Our study demonstrated that, in addition to HIF-1, the expression of Sp1 was also increased in a time-dependent manner in all three cell lines under a hypoxic condition, which is consistent with a previous report showing that Sp1 is constitutively involved in facilitating promoter activation under hypoxia condition ( 41 ). Moreover, our group recently identified a critical Sp1 binding site located at −87 to −81 and confirmed its essential role in upregulating CD147 promoter activity ( 28 ). These lines of evidence led us to further examine the combined effect of HIF-1α and Sp1 on CD147 transcription. Our data demonstrated that either inhibition of Sp1 or HIF-1α significantly reduced CD147 promoter activity, indicating a synergistic effect conferred by both factors on CD147 production. Taken together, our results validate that the hypoxia-responsive region of the CD147 promoter is composed of the HRE- and GC-rich sequences and provide the first evidence that CD147 is a novel HIF-1 target gene and its transcriptional activation under hypoxia is mediated at least partially through the cooperation of HIF-1 and Sp1. However, we also observed that there was not a strong correlation between HIF-1α and CD147 in MCF-7 and HCC-9204 cells under 1% O ₂ . This result suggests that there may be a complicated cell-specific mechanism of hypoxia-induced CD147 upregulation. In addition, previous reports have shown that hypoxia-inducible MCT4 regulates maturation and trafficking of CD147 to the plasma membrane in the metastatic breast cancer cell line MDA-MB-231 ( 42 ). These data suggest the presence of a cooperative mechanism at transcriptional and post-translational levels for hypoxia-induced CD147 upregulation. Therefore, it is not difficult to understand that CD147 is not as specific as a hypoxia sensor like HIF-1α.
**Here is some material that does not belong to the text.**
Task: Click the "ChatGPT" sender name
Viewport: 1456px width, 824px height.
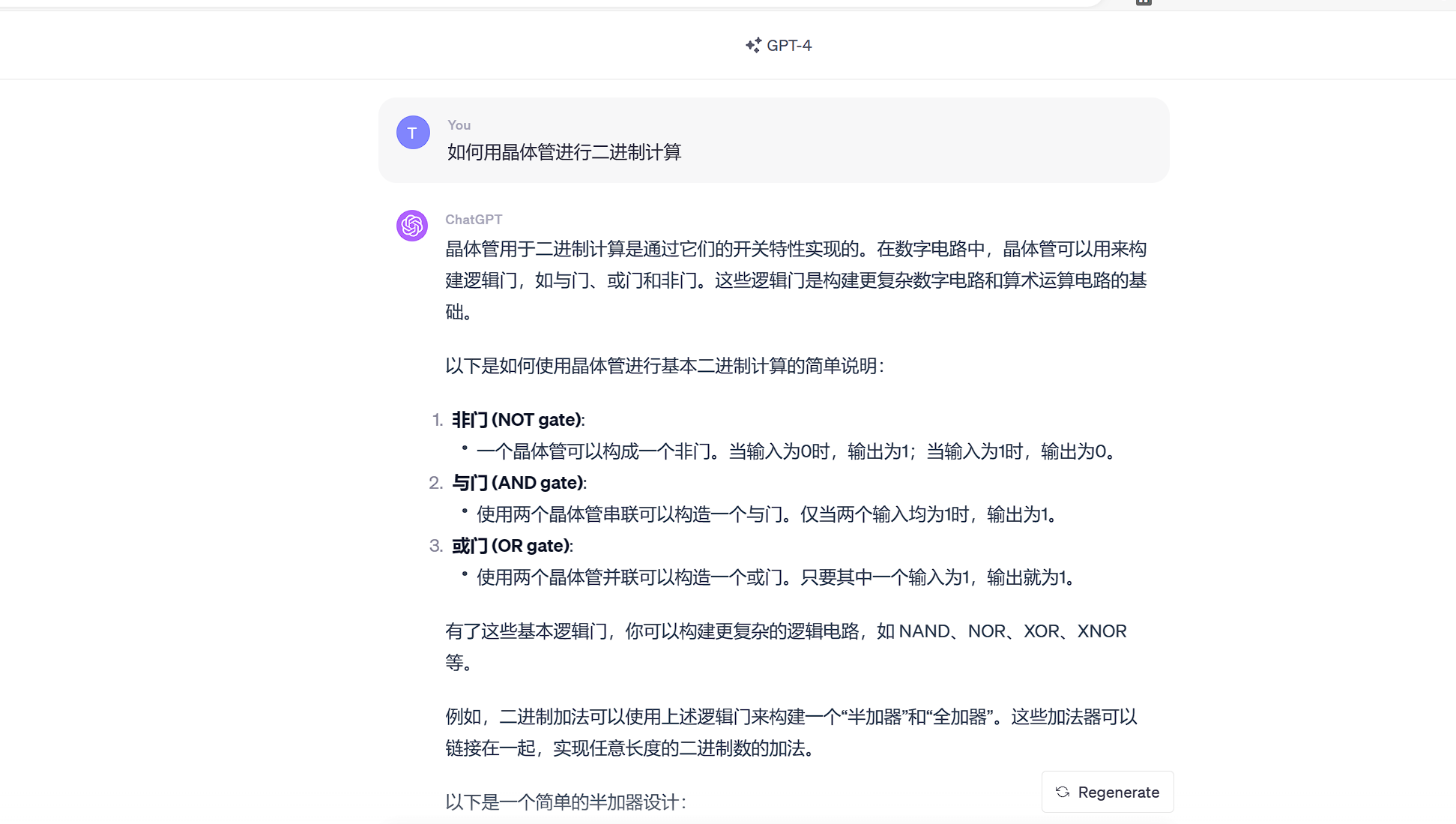Action: pyautogui.click(x=474, y=220)
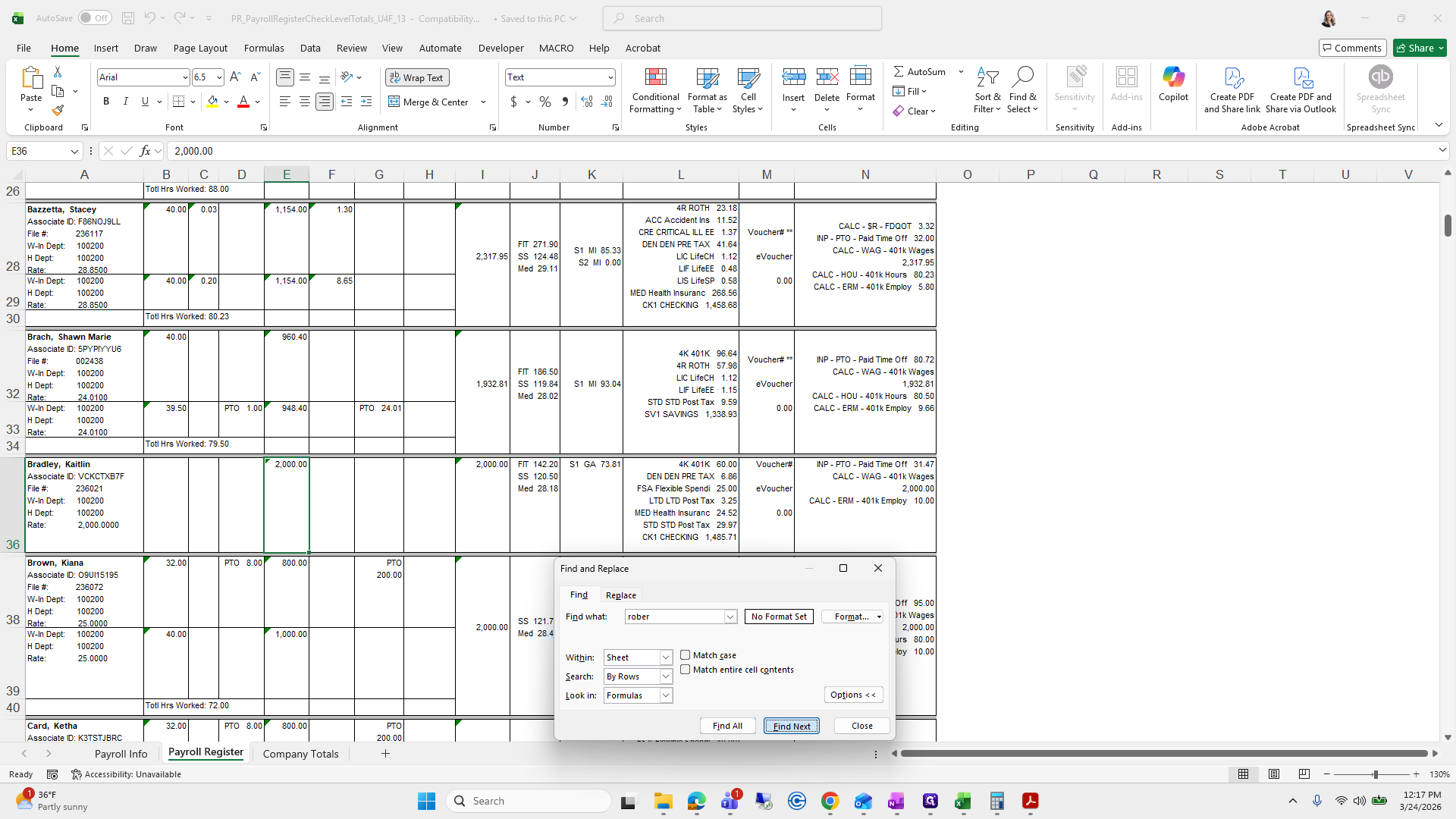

We further explored the biological functions of upregulated CD147 in hypoxia adaptation. Various lines of strong experimental evidence have demonstrated that HIF-1 target genes are highly enriched for proteins that facilitate glycolytic switch under hypoxia ( 10 , 43) . Our data showed that the glycolytic activity of cancer cells was significantly inhibited by the knocking down of CD147 expression with subsequent decrease in glucose uptake, acid production and LDH activity, which is strongly supported by a recent study that CD147 silencing inhibits lactate transport and reduces malignant potential of pancreatic cancer cells ( 17 ). Mounting evidence indicated that hypoxia-induced tumor cell metabolic reprogramming is mainly orchestrated by HIF-1 through the transcriptional activation of key genes encoding metabolic enzymes, including LDHA, PDK1, PKM2, CA IX and Glut-1 ( 10 , 44) . Other important molecules such as Myc, p53 have also been reported to play central roles in this process ( 45 ). These reports provide reasonable explanation for our finding that si-CD147 inhibited the lactate production by 20% under hypoxia, whereas glycolysis decreases by 100% under normoxia. Moreover, our in vivo data further indicated that the inhibition of CD147 expression reduced ¹⁸ F-FDG uptake in a nude mouse xenograft model and thus confirmed that CD147 plays a vital role in constitutively upregulated glucose uptake within tumors. In short, our findings provide a novel molecular basis for altered tumor glycolysis that is mediated by a critical role of CD147 in promoting glycolytic switch under hypoxic microenvironmental stress.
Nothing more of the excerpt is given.